Document excerpt.
▽

Baby boomers are downsizing. Baby boomers are a huge portion of society, much larger then the Generation X right below them. Boomers are starting to dump their belongs and collections on the market. The issue is that, for years, they thought or were told that their collections and items had (X) amount of value. But now their kids don’t want the items and their buyers market (other boomers) are doing the same thing and getting rid of their stuff. Those of us in the resale business (antique stores, used furniture stores, thrift stores, etc) have the ability to pick and choose what we want to buy and almost offer anything to get the item we want, whether or not we get the item, because we know that around the corner is another sale. The charities (Et Cetera Shop, Salvation Army, etc,) are even refusing items like most glass and some furniture and a lot more. You know if you have tried…
This creates an issue for those of us that do or have tried to do both, owning a resale shop and an estate sale company. You can be the most honest and well meaning person in the world but if you have one person tell a seller that they think something is undervalued and it puts that thought into the sellers head that you are being dishonest with them or taking advantage of their property and that ruins their perception of you and your business. Even though you were doing everything you could to help them make the most money possible for their belongings. This lack of knowledge destroys reputations and livelihoods.
If you plan on having an estate sale do your own research. Look on eBay SOLD items, not just “Buy It Now” there can literally be THOUSANDS of $’s price difference.
If your kids don’t want it for their house then maybe realize that their might not be a strong market for it anywhere. But do your own research.
Just because you build something does not mean other people will want it or will want to pay a lot for it.
In this day and age it is very hard to run a resale shop of any kind. The younger people want curtain styles and types of antiques that THEY remember, NOT the items that appeal to the boomers for the most part. I’ll sell a GI Joe a lot quicker then a Butter Churn to someone under 50.
When you come to the final hours of a sale you make deals to get stuff off the premises. Those deals might not be to the sellers liking but it is better then hauling the items to the dump when you have been asked to do that at the end of the sale. Something is better then nothing. Would rather recycle than rot.
Most “collectables” that were pitched to the baby boomers in the 70’s and 80’s are close to worthless. Franklin Mint, Hummels, Fenton etc, etc are hard to sell and do not command the value non antique educated people expect for them. There are some exceptions.
Once again, its your money, do your own research.
After several years of having auctions and estate sales and running our antique store I have come to a crossroads. Between running Emma Creeks Antiques in Hesston and doing auctions and estate sales. There are positives on both sides and negatives of course but the one thing I know more than any other is that I will not be able to do both at this time. With some long term health issues on my wife’s side of the family and the fact that dad needs to spend time when and how he wants to I have decided to back off doing Estate Sales for the time being. I will still be happy to have an auction, appraise items and even offer buyouts on entire households but will not be taking estate sales at this time. I can refer you to my friends who are starting their own estate sale company. Thanks for understanding and if you have any questions please ask. I have always chose quality of life and sanity over pursuit of money and this is another one of those choices. I will be completing several more sales I have with a family I have been working with. And I am always available for appraisals, buyouts or real estate auctions. Thanks!

△

Work order 1. From the estate sale post, extract the text between "In this day" and "recycle than rot.", inclusive.
Work order 2. In the estate sale post, what antique store does the writer run, and in what town?

Exercise data.
▽

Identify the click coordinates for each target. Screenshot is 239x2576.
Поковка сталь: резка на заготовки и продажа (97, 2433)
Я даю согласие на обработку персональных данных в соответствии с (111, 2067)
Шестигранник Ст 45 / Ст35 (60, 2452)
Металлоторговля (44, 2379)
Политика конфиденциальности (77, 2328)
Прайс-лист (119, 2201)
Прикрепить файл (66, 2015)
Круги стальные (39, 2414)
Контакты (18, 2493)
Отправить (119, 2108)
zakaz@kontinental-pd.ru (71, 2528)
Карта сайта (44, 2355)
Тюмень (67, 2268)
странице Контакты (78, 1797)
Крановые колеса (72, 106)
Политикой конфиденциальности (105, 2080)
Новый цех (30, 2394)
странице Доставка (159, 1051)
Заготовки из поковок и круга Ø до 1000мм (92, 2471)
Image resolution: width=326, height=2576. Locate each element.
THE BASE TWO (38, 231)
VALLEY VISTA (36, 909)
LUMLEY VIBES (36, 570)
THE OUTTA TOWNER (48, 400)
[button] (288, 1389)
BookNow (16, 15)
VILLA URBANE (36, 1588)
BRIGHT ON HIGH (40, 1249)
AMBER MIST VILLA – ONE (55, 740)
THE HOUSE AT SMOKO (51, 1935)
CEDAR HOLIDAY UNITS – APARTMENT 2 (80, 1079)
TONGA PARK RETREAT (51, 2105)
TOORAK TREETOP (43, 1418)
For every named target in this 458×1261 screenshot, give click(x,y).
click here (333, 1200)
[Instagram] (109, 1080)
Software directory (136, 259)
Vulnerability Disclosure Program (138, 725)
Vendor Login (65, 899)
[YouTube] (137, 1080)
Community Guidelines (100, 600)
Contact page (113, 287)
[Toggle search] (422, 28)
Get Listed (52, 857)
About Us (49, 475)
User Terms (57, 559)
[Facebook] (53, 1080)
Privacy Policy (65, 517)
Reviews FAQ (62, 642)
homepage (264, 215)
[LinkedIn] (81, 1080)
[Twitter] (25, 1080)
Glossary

△

Expected answer 1.
In this day and age it is very hard to run a resale shop of any kind. The younger people want curtain styles and types of antiques that THEY remember, NOT the items that appeal to the boomers for the most part. I’ll sell a GI Joe a lot quicker then a Butter Churn to someone under 50.
When you come to the final hours of a sale you make deals to get stuff off the premises. Those deals might not be to the sellers liking but it is better then hauling the items to the dump when you have been asked to do that at the end of the sale. Something is better then nothing. Would rather recycle than rot.

Expected answer 2. Emma Creeks Antiques in Hesston.